Tuesday, December 30, 2003

Bargain Bin Finds

I picked up a couple of good used compilation CDs -- at low, low prices -- in the used bins in recent days.

Yesterday at Natural Sound in Albuquerque -- the best record store in the state, by the way, hands down -- I found a 1996 Touch and Go CD called The Lounge Ax Defense & Relocation Compact Disc, which features songs by The Jesus Lizard, Sebadoh, he Archers of Loaf, Guided By Voices, Yo La Tengo (doing a totally crazy instrumental featuring a sax) and best of all, The Mekons.
It was put out to raise money for an influential Chicago bar, which reportedly was being harassed by city officials at the instigation of some yuppie condo owner next door. The Lounge Ax has since shut down, and the evil yuppie has moved to Santa Fe.

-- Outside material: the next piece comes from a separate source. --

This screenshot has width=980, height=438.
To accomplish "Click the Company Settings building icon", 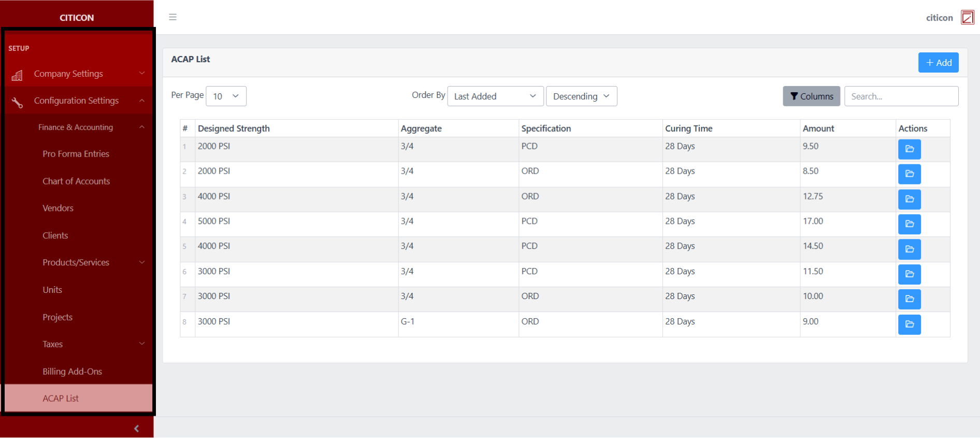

Just kidding, but doesn't that sound like a damn Santa Fe story? Remember Dr. No's on Canyon Road? I played a couple of gigs there myself back when Tommy Trusnovic was putting on Monday night shows there. Plus I saw one of the greatest ThaMuseMeant shows ever there at Dr. No's before the Canyon Road ricos heaved a collective "How gauche!" and eventually killed the venue.

But I digress.

Anyway, the CD is full of good stuff, which you Terrell's Sound World listeners will hear in weeks to come. (Not this week though. Sunday night is my BEST of 2003 show.) And for you SF Opry fans, you'll soon get to hear The Bad Livers' "Wild Bill Jones" from Lounge Ax one of these Fridays. (Maybe even this one.)

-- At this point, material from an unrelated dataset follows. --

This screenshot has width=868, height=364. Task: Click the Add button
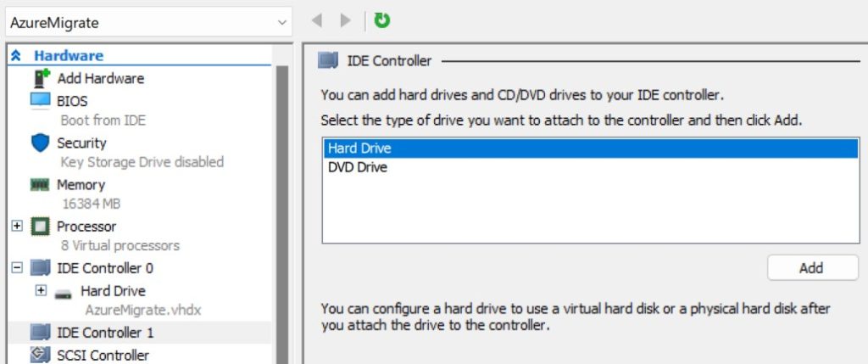811,268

The other used CD I found is Polka Comes to Your Haus!, which I picked up at College Plaza Hastings on Saturday.

It's a 1990 compilation featuring Brave Combo (two songs), the totally insane Polkacide from San Francisco, Rotondi, Das Furlines (Polka grrrls!) and even Mojo Nixon & Slid Roper's "Polka, Polka."

The collection doesn't come close to the level of my favorite Polka CD American Polka (Trikont, 2001), which not only has crazed polka-rock, but also includes old school masters like Li'l Wally and Frankie Yankovic and even some great Tex-Mex polkaderos like Narcisco Martinez and El Trio Alegre.

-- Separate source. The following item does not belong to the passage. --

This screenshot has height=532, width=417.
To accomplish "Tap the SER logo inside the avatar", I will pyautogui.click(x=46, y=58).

Still, Polka Comes to Your Haus! is loads of fun. I've already played Blitzkrieg Over Kenosha by Mark Shurilla & The Blackholes on Sound World. More will follow.

Let's Get Interactive

Hey, don't be afraid to comment on this or any post here, even if you think I'm full of crap. Click the comment deal below.

Monday, December 29, 2003

New (and old) NO DEPRESSION

My review of the Rhino Handmade reissue of Judee Sill's Heart Food is in the January issue of NO DEPRESSION magazine, issue #49 with the cover story on T-Bone Burnett. You Santa Fe folks usually can find this magazine -- a journal of alternative country music, whatever that is -- at Borders. ND also has a website.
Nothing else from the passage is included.